Task item.
Retype exactly the lines from the one holding "Given: Click the Grammarly extension icon" through the final line of the data, both included.

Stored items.
—————

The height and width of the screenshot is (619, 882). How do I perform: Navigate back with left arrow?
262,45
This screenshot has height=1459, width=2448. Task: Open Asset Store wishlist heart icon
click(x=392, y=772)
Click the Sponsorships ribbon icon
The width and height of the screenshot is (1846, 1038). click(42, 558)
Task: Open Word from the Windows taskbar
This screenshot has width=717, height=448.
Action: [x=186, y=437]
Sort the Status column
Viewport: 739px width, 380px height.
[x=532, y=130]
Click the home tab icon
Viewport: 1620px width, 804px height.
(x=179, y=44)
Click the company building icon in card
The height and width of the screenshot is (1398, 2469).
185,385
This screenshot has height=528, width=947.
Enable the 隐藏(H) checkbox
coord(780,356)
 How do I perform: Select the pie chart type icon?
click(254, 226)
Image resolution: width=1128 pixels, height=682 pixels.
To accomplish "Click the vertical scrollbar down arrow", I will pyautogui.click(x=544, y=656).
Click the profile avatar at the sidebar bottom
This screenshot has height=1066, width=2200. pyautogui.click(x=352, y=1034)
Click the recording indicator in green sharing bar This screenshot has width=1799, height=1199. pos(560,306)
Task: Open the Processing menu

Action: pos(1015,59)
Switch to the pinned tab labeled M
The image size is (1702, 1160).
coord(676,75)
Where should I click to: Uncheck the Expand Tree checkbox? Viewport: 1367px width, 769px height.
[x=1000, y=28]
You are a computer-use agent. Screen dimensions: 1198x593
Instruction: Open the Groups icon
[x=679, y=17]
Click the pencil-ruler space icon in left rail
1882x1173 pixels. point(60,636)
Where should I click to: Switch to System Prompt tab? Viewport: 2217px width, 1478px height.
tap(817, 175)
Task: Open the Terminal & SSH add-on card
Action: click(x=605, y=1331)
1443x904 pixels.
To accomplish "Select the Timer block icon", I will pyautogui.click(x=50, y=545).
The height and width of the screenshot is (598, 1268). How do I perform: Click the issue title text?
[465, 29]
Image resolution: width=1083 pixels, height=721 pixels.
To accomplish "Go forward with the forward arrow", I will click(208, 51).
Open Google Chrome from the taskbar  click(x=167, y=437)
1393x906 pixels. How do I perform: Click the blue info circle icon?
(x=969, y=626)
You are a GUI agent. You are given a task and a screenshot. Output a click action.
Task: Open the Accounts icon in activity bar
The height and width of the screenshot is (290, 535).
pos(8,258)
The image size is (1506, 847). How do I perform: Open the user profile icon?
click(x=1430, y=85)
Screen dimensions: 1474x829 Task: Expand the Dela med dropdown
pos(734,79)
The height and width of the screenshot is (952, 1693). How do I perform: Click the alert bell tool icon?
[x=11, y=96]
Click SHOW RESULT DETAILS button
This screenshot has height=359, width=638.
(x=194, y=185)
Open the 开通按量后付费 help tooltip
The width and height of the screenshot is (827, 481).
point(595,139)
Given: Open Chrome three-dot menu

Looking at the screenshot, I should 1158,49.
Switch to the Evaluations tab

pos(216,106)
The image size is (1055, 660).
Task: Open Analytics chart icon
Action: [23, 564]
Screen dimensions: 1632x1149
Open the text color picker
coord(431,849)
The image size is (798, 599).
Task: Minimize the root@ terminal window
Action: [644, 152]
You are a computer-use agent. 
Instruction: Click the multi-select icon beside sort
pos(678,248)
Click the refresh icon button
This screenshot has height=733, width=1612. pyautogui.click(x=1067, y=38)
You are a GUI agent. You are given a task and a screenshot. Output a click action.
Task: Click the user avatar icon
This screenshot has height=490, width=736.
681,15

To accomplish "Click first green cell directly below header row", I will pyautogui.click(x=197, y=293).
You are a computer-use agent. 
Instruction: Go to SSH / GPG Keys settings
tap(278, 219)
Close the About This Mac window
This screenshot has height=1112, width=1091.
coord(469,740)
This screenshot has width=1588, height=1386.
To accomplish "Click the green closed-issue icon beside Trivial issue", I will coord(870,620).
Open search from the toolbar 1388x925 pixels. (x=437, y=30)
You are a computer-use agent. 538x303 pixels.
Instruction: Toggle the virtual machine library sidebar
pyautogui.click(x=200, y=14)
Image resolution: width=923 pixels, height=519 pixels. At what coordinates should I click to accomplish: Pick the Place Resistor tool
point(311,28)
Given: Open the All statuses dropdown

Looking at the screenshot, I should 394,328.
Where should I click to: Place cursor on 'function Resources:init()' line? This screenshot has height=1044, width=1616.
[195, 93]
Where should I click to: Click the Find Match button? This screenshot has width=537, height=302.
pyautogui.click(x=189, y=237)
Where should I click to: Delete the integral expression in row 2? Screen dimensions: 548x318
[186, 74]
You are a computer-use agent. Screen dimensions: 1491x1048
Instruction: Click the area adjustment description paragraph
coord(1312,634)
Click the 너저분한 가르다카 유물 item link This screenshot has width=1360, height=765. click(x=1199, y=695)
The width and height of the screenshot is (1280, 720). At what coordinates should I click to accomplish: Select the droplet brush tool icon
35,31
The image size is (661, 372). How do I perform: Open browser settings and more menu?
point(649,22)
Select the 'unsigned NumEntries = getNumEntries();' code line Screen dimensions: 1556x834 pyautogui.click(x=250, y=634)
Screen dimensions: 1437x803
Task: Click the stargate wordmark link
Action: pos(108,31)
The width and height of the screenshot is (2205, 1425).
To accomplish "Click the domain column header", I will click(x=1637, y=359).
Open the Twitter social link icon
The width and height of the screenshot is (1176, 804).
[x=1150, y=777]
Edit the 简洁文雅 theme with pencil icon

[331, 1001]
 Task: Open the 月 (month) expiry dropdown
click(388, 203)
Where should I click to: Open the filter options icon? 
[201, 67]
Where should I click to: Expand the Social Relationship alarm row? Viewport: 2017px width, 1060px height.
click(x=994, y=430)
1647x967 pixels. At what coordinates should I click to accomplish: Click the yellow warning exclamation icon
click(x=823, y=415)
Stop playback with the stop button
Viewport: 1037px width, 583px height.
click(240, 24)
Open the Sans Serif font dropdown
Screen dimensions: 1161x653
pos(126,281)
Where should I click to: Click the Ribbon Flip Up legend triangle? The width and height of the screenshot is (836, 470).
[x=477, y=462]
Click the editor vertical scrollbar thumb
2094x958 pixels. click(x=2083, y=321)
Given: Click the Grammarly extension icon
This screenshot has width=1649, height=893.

—————

Reply.
Given: Click the Grammarly extension icon
This screenshot has width=1649, height=893.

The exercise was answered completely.